■ Your instructions: Using the line with "1065x516 pixels." as your starting point, transcribe it and each line beneath it word for word until the records run out, without pictures.
*** Exercise data Section Begins ***
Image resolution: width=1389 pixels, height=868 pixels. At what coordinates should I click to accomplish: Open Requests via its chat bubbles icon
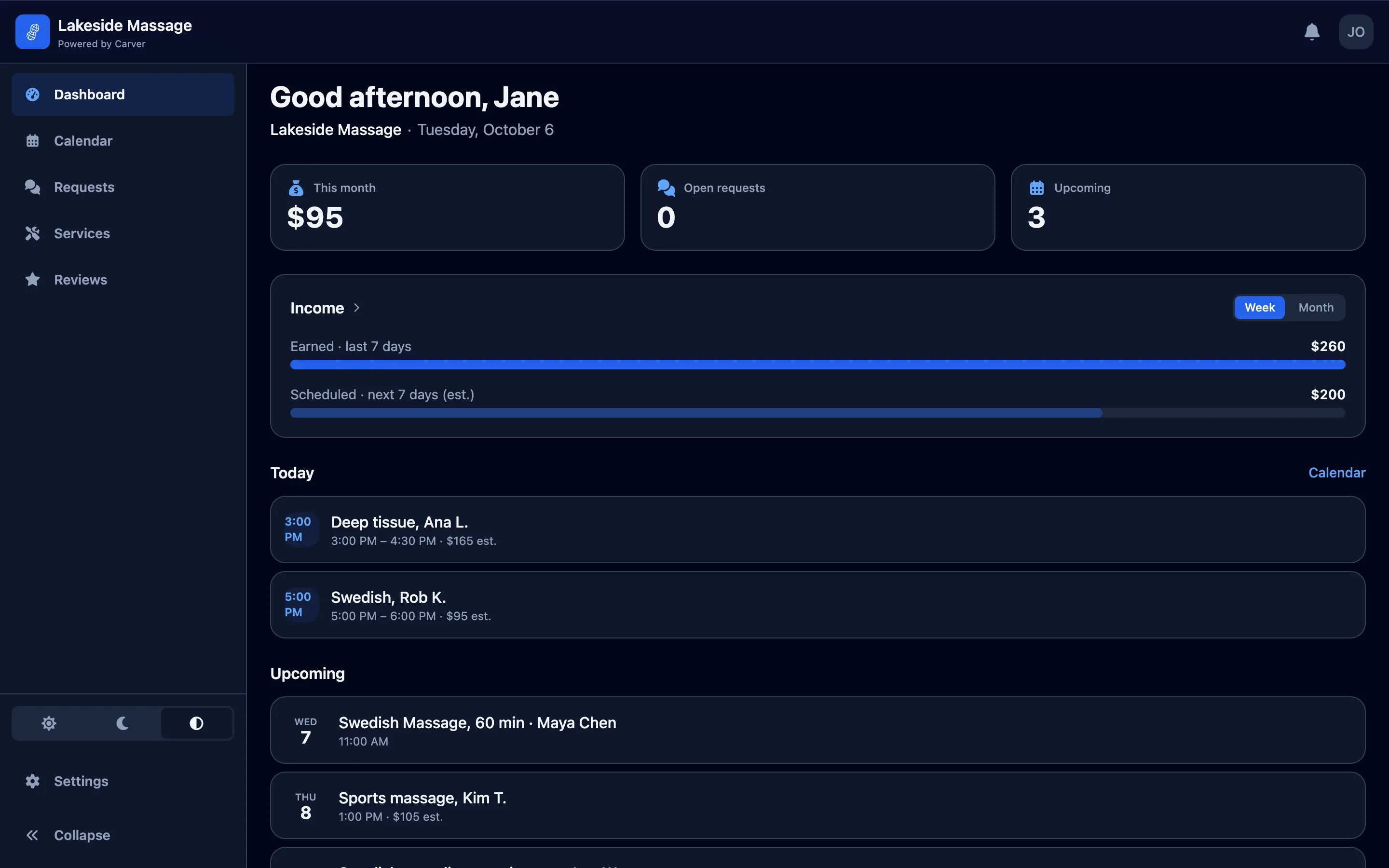coord(33,187)
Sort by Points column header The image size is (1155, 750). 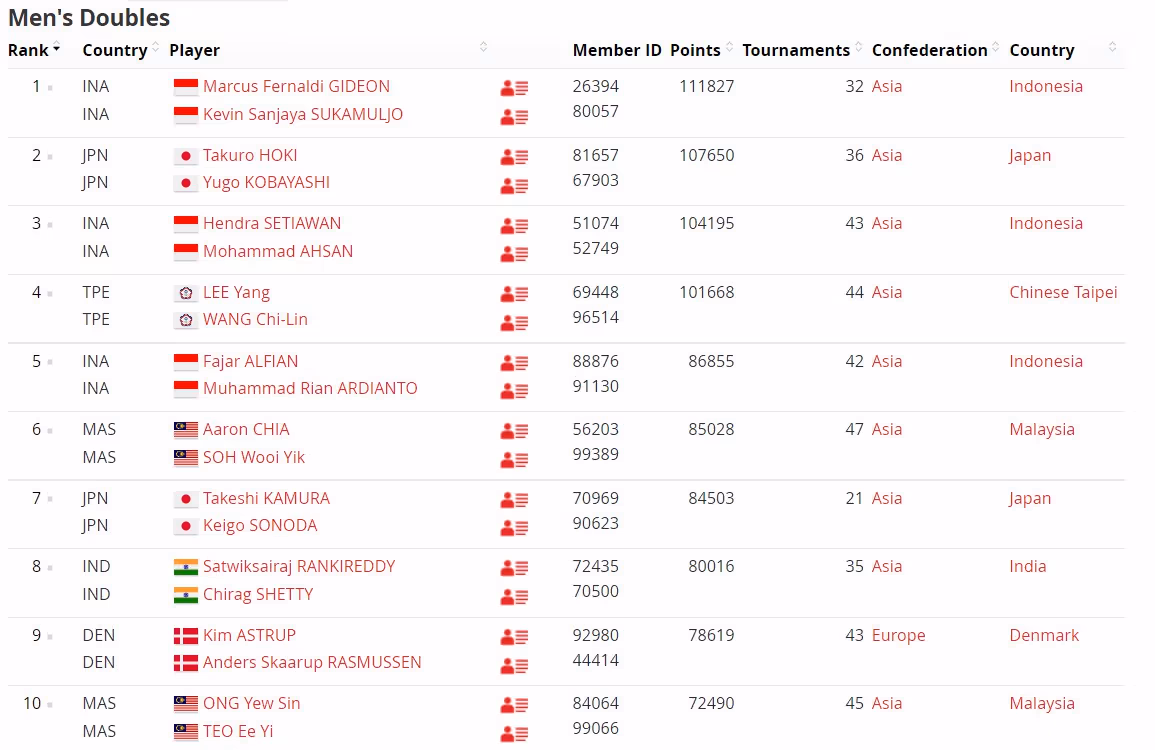pyautogui.click(x=695, y=50)
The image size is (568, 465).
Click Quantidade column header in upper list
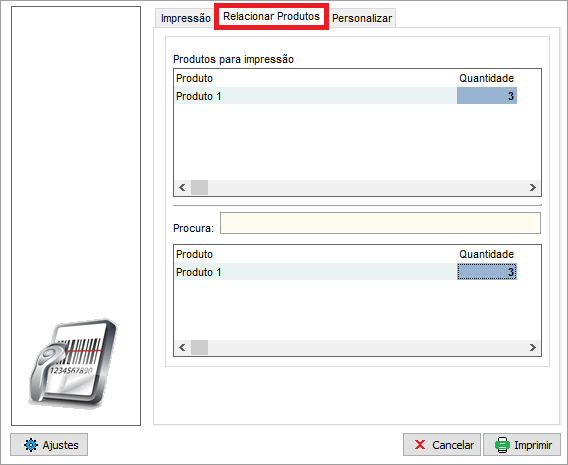click(x=486, y=78)
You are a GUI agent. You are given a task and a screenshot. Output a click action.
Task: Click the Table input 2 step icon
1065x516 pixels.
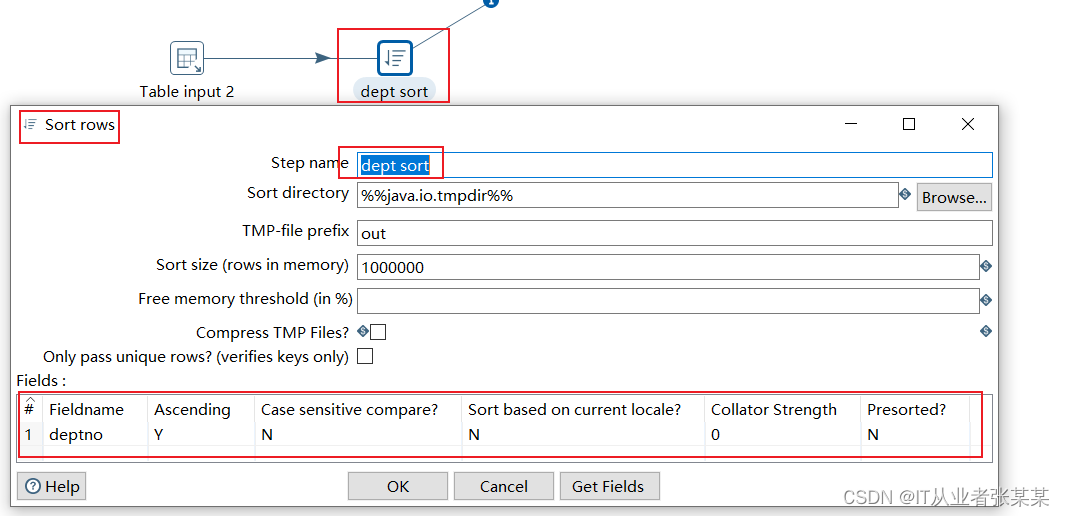coord(187,59)
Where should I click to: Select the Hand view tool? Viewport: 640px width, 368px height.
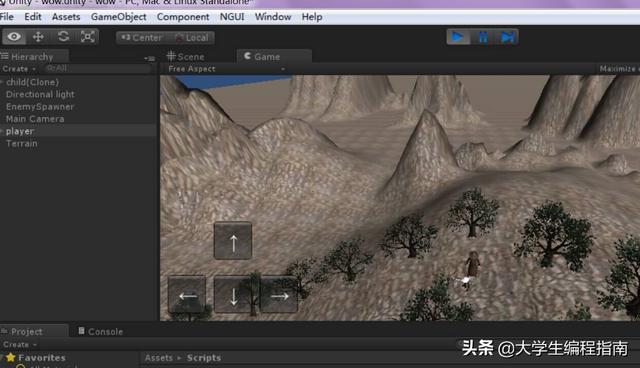(x=14, y=37)
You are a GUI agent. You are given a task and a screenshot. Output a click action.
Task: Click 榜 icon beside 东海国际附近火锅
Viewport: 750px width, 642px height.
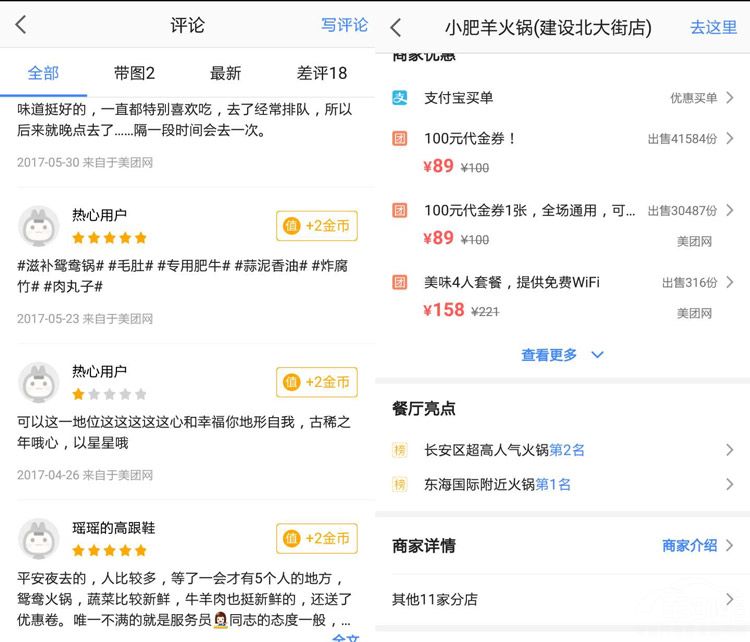click(400, 485)
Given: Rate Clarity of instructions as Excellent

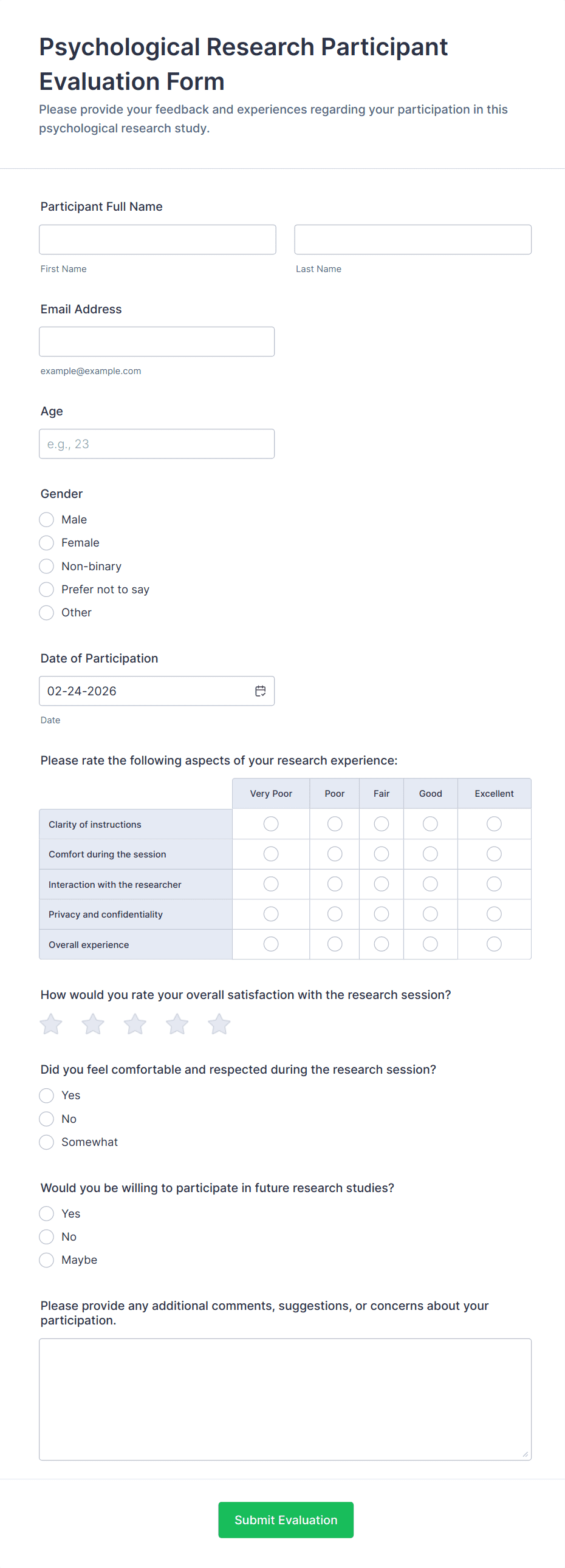Looking at the screenshot, I should [494, 823].
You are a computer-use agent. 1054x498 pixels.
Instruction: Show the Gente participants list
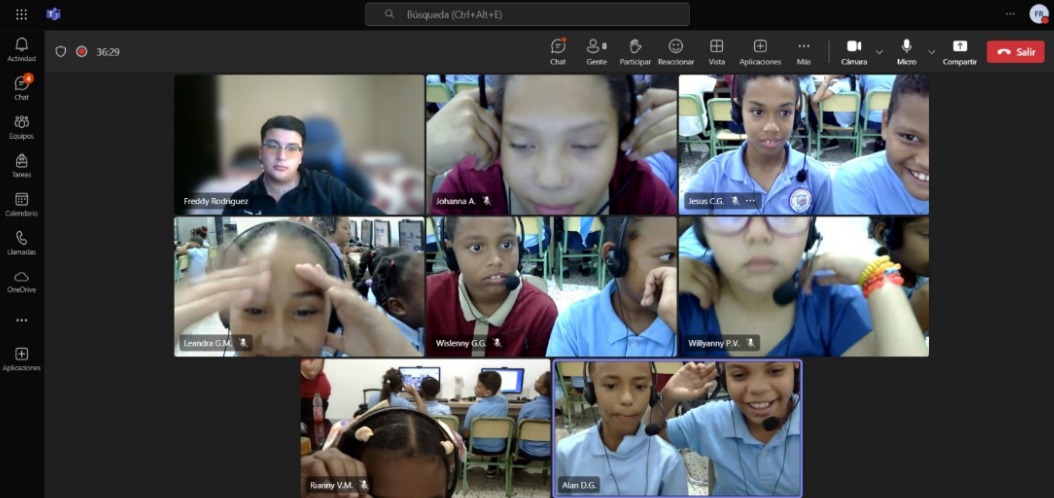click(596, 51)
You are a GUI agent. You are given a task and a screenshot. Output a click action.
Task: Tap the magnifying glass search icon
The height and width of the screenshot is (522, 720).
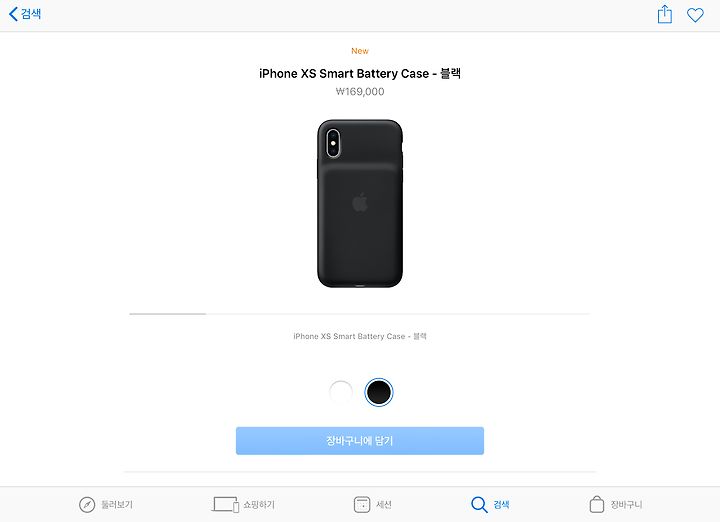(479, 505)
*** Exercise data Section Ends ***
■ Exercise output:
1065x516 pixels.
coord(187,59)
Where should I click to: Select the Hand view tool? Viewport: 640px width, 368px height.
(x=14, y=37)
You are a GUI agent. You are given a task and a screenshot. Output a click action.
Task: Click 榜 icon beside 东海国际附近火锅
Viewport: 750px width, 642px height.
click(400, 485)
Given: Rate Clarity of instructions as Excellent

Looking at the screenshot, I should [494, 823].
You are a computer-use agent. 1054x498 pixels.
Instruction: Show the Gente participants list
click(596, 51)
You are a GUI agent. You are given a task and a screenshot. Output a click action.
Task: Tap the magnifying glass search icon
The height and width of the screenshot is (522, 720).
(479, 505)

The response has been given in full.